Waymo has published a modestly more detailed description of their AI strategy on their blog. In it, they describe the components of their Waymo Foundation Model and how they are trained.
Self-driving teams, especially Waymo which was the earliest, began with use of the more basic forms of AI available in the late twenty-oh-ohs. That included image recognition, prediction and some advanced planning, but most systems follow the path of the state of the art in robotics in that decade. Unless you’ve been under a rock, you’ve seen the revolution in AI that’s come from deep neural networks, reinforcement leaning, transformers and large language models which is shaking the world. No surprise that it’s now at the core of all major self-driving projects. As you might expect, since deep learning was developed by later Google employee Geoff Hinton, and reinforcement learning was largely pioneered by Google subsidiary DeepMind and Transformers were invented at Google, the Alphabet companies, including Waymo, are heavily involved with them.
Some companies hope to use an “end to end” approach. For that, you build an AI engine, typically based on all these concepts, and attempt to train a network that takes sensory input (in particular just video pixels) in one end, and outputs car control commands out the other. This approach requires huge networks and lots of compute power, but it allows factors seen at the “end” of the pipeline, near the final outputs, to send their learnings backwards to the start of the pipeline, which is closer to the pixels. That can make a system very general, but comes with a cost and also makes it harder to understand what’s going on. Tesla has been dedicated to this approach, as have a few others.
Other companies take a hybrid of standard approaches and merge them with AI layers. This lightens the workload of the AI. Today’s LLM based AI tools process strings of tokens, and the more tokens, the more resources they need. With the text AIs you’ve used, the tokens are human language, but they can also be image elements, and motion tokens, describing a scene in terms of identified objects and what they are doing. The secret sauce is to figure out the right way to glue all this together and get the most out of the available resources.

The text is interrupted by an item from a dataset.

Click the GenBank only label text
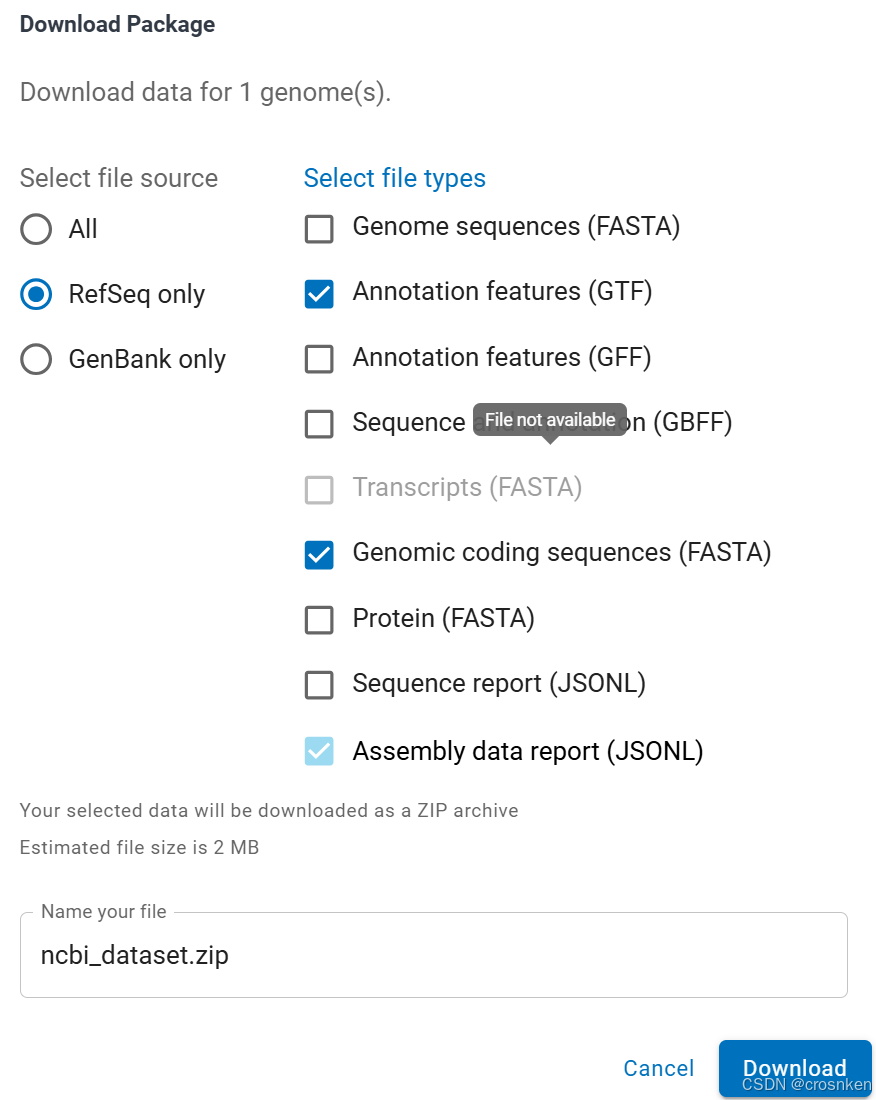Viewport: 876px width, 1100px height. tap(147, 360)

Waymo has built a large general AI model they call the Waymo Foundation Model, training it with all they can about driving, making use of Google’s Gemini LLM which “knows” almost everything that’s been written. This large model becomes the “teacher” which then trains component models which are small enough to run inside a car, rather than on the huge cloud resources that Google has. These “student” components can then handle tasks like the driving problem, of course, but also the job of simulating the driving world to train and test the driver, and the job of being a “critic” which attempts to find mistakes being made by the driver (both on real driving examples and in simulation) so they can be corrected or negatively reinforced.

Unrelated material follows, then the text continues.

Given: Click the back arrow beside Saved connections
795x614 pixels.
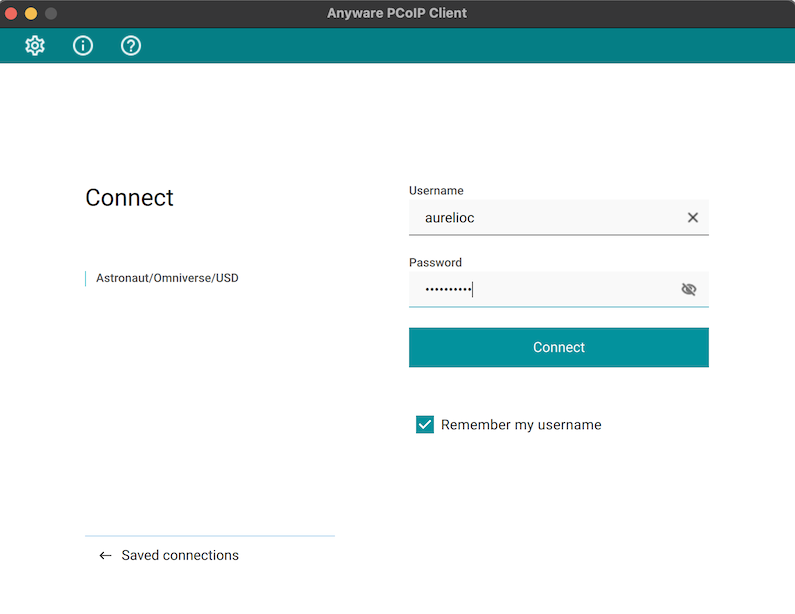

Waymo’s driving model is now a “Vision Language Model” which means it process both image and text prompts to come up with driving approaches. This is linked, along with their sensor fusion (which combines data from cameras, LIDARs, radars and more) module and their World Decoder, which aims to understand the world and perhaps more importantly to predict what will happen and what should happen in it. While much attention is given to perception in general, the reality is it doesn’t matter where things are now, that’s just an important clue in predicting where they will be in the future, particularly if you might intersect (hit) them. Prediction is what transformer based LLMs and their cousins are wonderfully good at. What ChatGPT, Gemini and their cousins do is predict what he most probably next word should be considering all the words and other instructions that came before, and then they keep doing that. That very simple approach has been impressing us with amazing results. The same rough approach lets the Waymo car understand what’s going to happen in its world, and where it should most likely go.

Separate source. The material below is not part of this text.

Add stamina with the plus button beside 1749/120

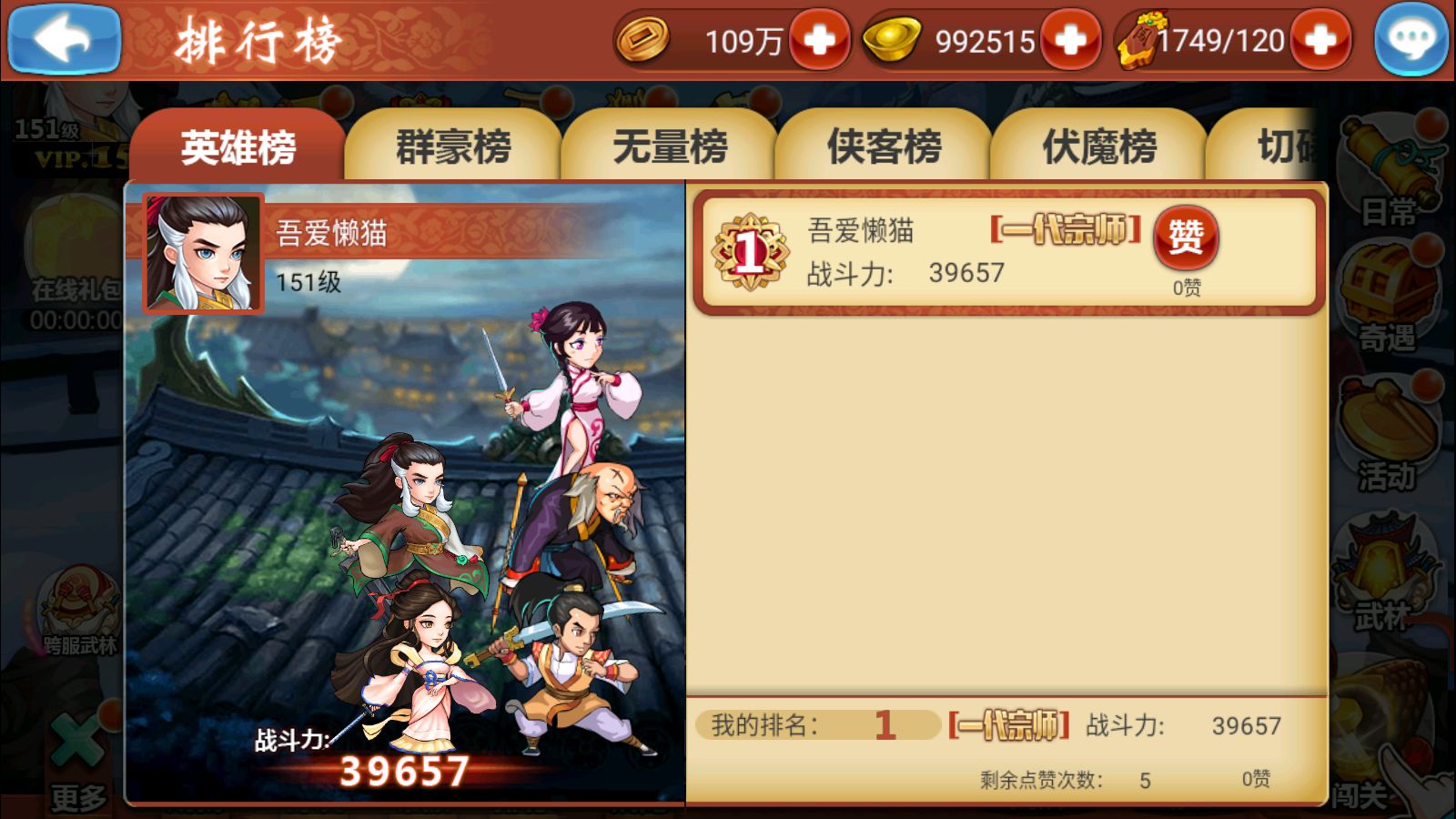(x=1320, y=40)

It’s also important that Waymo works to improve their safety performance by constantly repeatng the process of training its AIs, having its critics, simulations and real world situations try to break them, and then reinforcing the good behaviors and discouraging the bad ones, repeated in what is called a “flywheel.” Waymo, with 100 million real world driving miles under their belts and immensely more simulated ones, feels it has the best collection of data to make a vehicle safe. Tesla also thinks it has the best collection–including the records of hundreds of thousands of drivers using their FSD system in supervised mode, and data from their employee supervised robotaxis. Tesla reports supervised FSD has been used for over 7 billion miles, which is a very impressive number, but they get far less data per mile and get logs of only isolated incidents, making it hard for those of us on the outside to judge whose data corpus is the best.
Waymo is continuing their expansion, starting service now or shortly in 5 cities, and 4 more have been announced, in addition to ambitions in London and Tokyo. The “land rush” of the mid 2020s is happening, though Waymo is the only company in the USA really grabbing the land–there’s more competition in China. (Tesla continues to assert they will have unsupervised robotaxi service in 2025 but have yet to be ready.) While Zoox has started very limited operations in two cities, and May mobility has a few small sites, for now Waymo getts to scale on their own.